> **What is required**:
Your job is to set down the stretch of entries that opens with the line containing "This screenshot has height=527, width=903." and closes with the line containing "You are a computer-use". Keep both end lines, copy each exactly, and add nothing.

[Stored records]
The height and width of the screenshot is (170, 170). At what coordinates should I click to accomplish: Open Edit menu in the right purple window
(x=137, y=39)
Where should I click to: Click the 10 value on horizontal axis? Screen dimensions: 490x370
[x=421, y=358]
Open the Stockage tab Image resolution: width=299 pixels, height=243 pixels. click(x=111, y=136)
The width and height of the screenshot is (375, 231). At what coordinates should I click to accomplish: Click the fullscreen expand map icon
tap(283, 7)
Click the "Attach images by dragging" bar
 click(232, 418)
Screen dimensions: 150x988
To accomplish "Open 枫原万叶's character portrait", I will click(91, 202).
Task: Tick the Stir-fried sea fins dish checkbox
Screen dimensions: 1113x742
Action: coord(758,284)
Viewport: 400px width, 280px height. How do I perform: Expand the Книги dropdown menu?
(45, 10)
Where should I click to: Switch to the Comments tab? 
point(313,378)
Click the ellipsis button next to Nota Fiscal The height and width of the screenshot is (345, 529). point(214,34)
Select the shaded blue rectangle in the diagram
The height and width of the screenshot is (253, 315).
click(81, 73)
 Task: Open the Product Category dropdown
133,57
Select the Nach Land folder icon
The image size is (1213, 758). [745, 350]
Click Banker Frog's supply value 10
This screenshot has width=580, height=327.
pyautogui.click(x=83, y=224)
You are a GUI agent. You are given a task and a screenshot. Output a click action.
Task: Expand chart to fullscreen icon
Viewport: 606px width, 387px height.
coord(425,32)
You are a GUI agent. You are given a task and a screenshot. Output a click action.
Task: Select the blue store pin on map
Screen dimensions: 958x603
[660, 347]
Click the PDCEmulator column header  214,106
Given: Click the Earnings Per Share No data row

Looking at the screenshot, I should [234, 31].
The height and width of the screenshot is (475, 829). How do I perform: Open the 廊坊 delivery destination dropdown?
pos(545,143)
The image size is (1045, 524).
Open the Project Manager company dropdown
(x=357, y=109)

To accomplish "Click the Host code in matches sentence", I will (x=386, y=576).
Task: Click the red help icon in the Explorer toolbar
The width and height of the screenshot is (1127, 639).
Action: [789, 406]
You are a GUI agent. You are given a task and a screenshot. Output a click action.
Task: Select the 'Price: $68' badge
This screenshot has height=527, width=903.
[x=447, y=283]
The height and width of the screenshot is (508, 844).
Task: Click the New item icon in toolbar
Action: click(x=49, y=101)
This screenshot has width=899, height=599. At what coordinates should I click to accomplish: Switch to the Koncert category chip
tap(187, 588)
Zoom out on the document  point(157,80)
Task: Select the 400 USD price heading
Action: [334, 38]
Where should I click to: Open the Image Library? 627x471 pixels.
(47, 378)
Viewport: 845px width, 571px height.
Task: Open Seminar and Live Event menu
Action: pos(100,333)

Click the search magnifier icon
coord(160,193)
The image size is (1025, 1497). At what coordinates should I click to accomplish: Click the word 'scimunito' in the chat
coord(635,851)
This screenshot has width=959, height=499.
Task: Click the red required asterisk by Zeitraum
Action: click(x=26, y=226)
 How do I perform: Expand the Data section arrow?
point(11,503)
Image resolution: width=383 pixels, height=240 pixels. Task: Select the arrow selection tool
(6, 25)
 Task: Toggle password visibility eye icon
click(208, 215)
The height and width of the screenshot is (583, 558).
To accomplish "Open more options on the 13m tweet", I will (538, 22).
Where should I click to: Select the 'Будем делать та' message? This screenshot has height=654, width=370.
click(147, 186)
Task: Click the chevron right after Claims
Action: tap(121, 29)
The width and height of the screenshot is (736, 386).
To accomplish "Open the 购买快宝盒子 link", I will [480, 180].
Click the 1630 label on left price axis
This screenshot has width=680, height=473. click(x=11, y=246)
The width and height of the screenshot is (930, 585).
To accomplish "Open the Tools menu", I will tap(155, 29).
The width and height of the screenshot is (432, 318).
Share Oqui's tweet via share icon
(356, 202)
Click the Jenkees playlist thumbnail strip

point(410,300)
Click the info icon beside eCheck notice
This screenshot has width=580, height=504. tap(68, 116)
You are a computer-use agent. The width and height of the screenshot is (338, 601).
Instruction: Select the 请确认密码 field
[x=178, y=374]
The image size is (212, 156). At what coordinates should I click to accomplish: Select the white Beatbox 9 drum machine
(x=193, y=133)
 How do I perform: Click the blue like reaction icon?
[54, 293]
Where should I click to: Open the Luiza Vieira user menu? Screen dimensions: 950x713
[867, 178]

> **Output below**:
This screenshot has height=527, width=903.
[x=447, y=283]
The height and width of the screenshot is (508, 844).
Task: Click the New item icon in toolbar
Action: click(x=49, y=101)
This screenshot has width=899, height=599. At what coordinates should I click to accomplish: Switch to the Koncert category chip
tap(187, 588)
Zoom out on the document  point(157,80)
Task: Select the 400 USD price heading
Action: [334, 38]
Where should I click to: Open the Image Library? 627x471 pixels.
(47, 378)
Viewport: 845px width, 571px height.
Task: Open Seminar and Live Event menu
Action: pos(100,333)

Click the search magnifier icon
coord(160,193)
The image size is (1025, 1497). At what coordinates should I click to accomplish: Click the word 'scimunito' in the chat
coord(635,851)
This screenshot has width=959, height=499.
Task: Click the red required asterisk by Zeitraum
Action: click(x=26, y=226)
 How do I perform: Expand the Data section arrow?
point(11,503)
Image resolution: width=383 pixels, height=240 pixels. Task: Select the arrow selection tool
(6, 25)
 Task: Toggle password visibility eye icon
click(208, 215)
The height and width of the screenshot is (583, 558).
To accomplish "Open more options on the 13m tweet", I will (538, 22).
Where should I click to: Select the 'Будем делать та' message? This screenshot has height=654, width=370.
click(147, 186)
Task: Click the chevron right after Claims
Action: tap(121, 29)
The width and height of the screenshot is (736, 386).
To accomplish "Open the 购买快宝盒子 link", I will [480, 180].
Click the 1630 label on left price axis
This screenshot has width=680, height=473. click(x=11, y=246)
The width and height of the screenshot is (930, 585).
To accomplish "Open the Tools menu", I will tap(155, 29).
The width and height of the screenshot is (432, 318).
Share Oqui's tweet via share icon
(356, 202)
Click the Jenkees playlist thumbnail strip

point(410,300)
Click the info icon beside eCheck notice
This screenshot has width=580, height=504. tap(68, 116)
You are a computer-use agent. The width and height of the screenshot is (338, 601).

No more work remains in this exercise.